Traffic stories: coming back from Kampala a few days ago our matatu hit a cyclist and knocked him off the bike. He didn't seem badly injured. On a boda boda the day before the driver drove too close to a matatu and I smacked my knee on the back of it. The same day Axel and Goldis saw a pair of sandals with pools of blood in them and streaks of red up the street. Apparently there are stiff penalties for boda boda drivers who get in accidents, a by-law introduced to try and calm the traffic. The boda boda driver had crashed and ran away to escape punishment, spilling blood all down the street and leaving his bloody sandals placed neatly beside eachother on the tarmac.

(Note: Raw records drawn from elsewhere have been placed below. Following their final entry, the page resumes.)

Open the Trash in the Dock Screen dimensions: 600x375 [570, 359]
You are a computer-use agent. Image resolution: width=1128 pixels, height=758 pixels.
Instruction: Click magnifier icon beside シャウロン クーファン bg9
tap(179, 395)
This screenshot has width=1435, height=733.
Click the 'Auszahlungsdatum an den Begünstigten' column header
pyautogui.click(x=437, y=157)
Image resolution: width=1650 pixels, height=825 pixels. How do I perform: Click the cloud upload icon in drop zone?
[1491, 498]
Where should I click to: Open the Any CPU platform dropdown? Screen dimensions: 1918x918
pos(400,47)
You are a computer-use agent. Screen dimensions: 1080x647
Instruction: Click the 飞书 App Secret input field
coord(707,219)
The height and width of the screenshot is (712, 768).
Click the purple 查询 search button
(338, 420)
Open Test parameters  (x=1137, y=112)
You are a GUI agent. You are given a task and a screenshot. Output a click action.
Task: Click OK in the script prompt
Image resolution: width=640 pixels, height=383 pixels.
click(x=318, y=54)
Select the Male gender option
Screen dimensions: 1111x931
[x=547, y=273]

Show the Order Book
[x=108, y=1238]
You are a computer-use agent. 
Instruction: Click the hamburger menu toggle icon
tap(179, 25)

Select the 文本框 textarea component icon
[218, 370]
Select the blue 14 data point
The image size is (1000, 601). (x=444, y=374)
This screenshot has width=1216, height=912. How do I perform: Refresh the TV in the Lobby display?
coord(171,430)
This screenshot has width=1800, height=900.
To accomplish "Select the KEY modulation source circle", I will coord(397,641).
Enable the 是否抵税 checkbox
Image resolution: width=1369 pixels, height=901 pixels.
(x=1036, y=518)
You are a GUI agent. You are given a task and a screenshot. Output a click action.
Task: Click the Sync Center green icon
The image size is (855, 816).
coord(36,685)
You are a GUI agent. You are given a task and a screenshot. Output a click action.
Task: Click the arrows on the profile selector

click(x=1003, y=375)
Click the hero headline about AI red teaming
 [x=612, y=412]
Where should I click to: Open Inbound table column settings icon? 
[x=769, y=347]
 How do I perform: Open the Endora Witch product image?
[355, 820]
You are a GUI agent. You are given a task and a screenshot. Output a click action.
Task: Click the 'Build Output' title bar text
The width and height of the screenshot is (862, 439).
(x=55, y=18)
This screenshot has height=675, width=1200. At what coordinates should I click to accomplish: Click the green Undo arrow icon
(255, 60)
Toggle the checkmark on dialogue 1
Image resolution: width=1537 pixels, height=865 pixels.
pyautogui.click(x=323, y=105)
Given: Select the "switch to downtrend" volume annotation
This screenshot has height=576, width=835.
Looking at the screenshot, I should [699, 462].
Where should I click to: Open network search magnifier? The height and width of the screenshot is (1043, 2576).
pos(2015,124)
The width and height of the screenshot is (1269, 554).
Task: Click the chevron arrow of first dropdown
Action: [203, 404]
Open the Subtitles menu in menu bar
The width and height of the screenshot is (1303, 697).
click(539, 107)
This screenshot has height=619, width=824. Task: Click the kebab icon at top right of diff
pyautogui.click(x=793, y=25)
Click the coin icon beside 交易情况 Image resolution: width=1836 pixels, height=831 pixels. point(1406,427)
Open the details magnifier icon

This journal entry seems to just be a collection of random stories, so I'll add two more before I go: walking around late in the village last night, the only light came from the stars, fireflies, and car headlamps. The cars kick up a lot of dust along the dirt roads and when someone walks in front of the headlights, their shadows in the dust clouds look like ghosts walking the streets of the village.

Axel was also telling me how he was given his name. It is part of his Swedish tribe's culture to hold the baby upside down while the name is chosen. It had been raining a lot the day Axel was born, and so his family chose the name "Pule", which means "comes with the rain". His second name is Axel. Upon being named, Axel promptly urinated in his own mouth. He goes by Axel, not Pule, because Pule means fuck in Norwegian.

Rafting and bungee-croc-death has been postponed until next weekend. Tomorrow is paintball. Now I'm going swimming at the pool in the Sheraton hotel. Man, life is tough...

3 Comments:

  • At 12:34 PM, Anonymous said…

    Hey rich!!!!!! it is your beloved sister here, sorry i haven't written anything before this.... just come home from uni, you sound like you are having a crazy time. I love how even though your are in the midst of poverty, with people extremely ill, you yourself feeling ill, and the general disorder of life there, you still are able to freak out the new volunteers and have the charm to pick up girls! Some things never change eh?
    love you loads,
    alana xxxxxxxxxxxxxxxxxxxxxxxxxx

     
  • At 7:40 PM, Anonymous said…

    Beloved number one: please take care of your precious self and keep your trousers on.

    All my love,

    Mumxxxxxxxxxxxxxxxxxxx

     
  • At 9:17 PM, d'hernan said…

    Keep your snake in its cage until you're back in Canada!!!